Perpetual groove, The Disco Biscuits, and Umphrey's McGee

Game over. hahaha


----------



## StellaBlue (May 26, 2008)

There are much much better festivals then bonnaroo..

check out jambase.com


----------



## Hilikus (May 26, 2008)

Really glad I stumbled across this thread. RIGHT UP MY ALLY!!! 

Check out a band called Umphrey's McGee. I'd classify them as Improg; a great mix of progressive rock with some improvising thrown in. I've seen them live over 40 times and I could never ask for a better concert experience. I fucking love them!

P.S. - The Disco Biscuits are sloppy as fuck. Seen them live eight times and they are so hit or miss these days.


----------



## The Dude 4552 (Jun 1, 2008)

As for jam bands, the ones I am familiar with are .moe, blue turtle seduction, addison groove project, and others.

If you want a large collection of live music, search these bands at the following site:

www.archive.org

You can get songs or entire concert recordings so you can judge for yourself.


----------



## TrialAndErrorMan (Jun 2, 2008)

StellaBlue said:


> There are much much better festivals then bonnaroo..
> 
> check out jambase.com


that man in your avatar takes the cake.


----------



## AchillesLast (Jun 3, 2008)

The Allman Brothers Band...best fucking jam band ever.

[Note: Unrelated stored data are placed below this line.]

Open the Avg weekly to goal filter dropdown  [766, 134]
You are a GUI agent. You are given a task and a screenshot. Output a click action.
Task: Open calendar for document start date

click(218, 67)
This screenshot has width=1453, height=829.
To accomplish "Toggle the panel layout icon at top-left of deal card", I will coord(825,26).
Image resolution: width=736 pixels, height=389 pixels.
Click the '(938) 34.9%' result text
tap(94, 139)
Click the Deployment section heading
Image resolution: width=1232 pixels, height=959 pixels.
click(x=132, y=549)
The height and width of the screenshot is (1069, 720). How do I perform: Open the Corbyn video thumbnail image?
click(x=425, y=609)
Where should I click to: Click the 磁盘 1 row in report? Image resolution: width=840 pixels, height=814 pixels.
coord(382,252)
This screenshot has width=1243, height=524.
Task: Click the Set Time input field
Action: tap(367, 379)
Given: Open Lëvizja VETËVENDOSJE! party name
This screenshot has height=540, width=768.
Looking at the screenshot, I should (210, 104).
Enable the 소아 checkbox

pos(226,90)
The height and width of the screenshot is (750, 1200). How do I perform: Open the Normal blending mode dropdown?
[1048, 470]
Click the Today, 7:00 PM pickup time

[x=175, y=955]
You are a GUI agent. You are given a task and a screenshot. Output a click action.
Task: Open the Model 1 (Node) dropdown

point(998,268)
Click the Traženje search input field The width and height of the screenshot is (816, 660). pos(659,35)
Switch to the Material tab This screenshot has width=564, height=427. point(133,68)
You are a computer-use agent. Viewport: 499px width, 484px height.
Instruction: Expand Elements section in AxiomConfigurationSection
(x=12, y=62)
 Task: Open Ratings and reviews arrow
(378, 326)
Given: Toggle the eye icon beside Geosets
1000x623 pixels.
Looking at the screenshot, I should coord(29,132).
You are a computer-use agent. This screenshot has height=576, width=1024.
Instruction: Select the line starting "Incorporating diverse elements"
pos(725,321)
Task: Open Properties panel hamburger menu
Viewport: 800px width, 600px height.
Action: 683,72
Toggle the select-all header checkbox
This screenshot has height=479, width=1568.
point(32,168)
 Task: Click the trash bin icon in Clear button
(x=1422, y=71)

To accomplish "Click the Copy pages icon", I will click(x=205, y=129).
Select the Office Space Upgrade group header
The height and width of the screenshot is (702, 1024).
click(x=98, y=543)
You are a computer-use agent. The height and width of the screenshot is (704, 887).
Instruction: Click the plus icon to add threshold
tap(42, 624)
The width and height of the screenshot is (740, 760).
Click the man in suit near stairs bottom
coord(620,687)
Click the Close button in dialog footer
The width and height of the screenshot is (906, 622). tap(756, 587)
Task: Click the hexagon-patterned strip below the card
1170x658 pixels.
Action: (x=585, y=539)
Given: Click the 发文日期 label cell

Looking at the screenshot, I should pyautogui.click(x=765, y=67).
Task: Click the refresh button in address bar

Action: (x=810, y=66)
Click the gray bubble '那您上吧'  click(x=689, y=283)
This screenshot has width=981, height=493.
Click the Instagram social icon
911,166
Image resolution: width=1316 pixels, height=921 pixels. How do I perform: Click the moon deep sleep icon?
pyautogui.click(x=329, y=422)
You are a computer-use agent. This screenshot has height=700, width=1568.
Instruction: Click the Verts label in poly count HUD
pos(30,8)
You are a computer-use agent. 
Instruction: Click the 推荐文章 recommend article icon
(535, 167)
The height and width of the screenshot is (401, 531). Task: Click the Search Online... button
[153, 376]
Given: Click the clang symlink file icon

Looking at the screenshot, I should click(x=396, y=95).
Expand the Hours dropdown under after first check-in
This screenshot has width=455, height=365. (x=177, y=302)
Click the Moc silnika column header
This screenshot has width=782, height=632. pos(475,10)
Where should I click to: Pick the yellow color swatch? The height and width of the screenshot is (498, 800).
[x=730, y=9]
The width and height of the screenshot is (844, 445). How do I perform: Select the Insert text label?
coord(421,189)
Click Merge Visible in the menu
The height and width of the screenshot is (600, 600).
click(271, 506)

If you're into classic rock that is. They had a song on Guitar Hero 2 I believe as well.


----------



## goatamineHcL (Jun 3, 2008)

StellaBlue said:


> There are much much better festivals then bonnaroo..
> 
> check out jambase.com


thank you god damn it thank you i been saying that forever nand no one gets it


but if you like hip hop check out granola funk express or gfe they are like a hip hop funk band

also sound tribe sector nine is the shit

string cheese keller and cheese

iratowns but i dont know if youll be able to find them anymore


----------



## TrialAndErrorMan (Jun 3, 2008)

Originally Posted by *StellaBlue*  
_There are much much better festivals then bonnaroo..

check out jambase.com




--------------------------------

I heard metallica is at bonnaroo this year? what the HELLLLLLL is up with that trash
_


----------



## 330nuggz (Jun 3, 2008)

tea leaf green, my mourning jacket. ive got 'anchor drops' by umphreys mcgee, hilikus is right, they're damn good


----------



## AchillesLast (Jun 3, 2008)

I saw My Morning Jacket at Coachella this year. They were amazing. They sound just like the record. The lead singer does a great job with his voice. Altogether, they come across very professional and entertaining; they're really making a name for themselves...


----------



## dramzer43 (Jun 8, 2008)

Check out moe. They are very good live. Also I really love p groove. Maybe you would like some Widespread Panic.


----------



## korvette1977 (Jun 8, 2008)

Bonnarooooooooooooooooooooooooooooooooooooooooooooooooooooooo 2 more days


----------



## [email protected] (Jun 8, 2008)

^luucky..robert plant is gonna be there


----------



## korvette1977 (Jun 8, 2008)

[email protected] said:


> ^luucky..robert plant is gonna be there



and last year John paul jones showed Up ... lets see who "shows up this year"


----------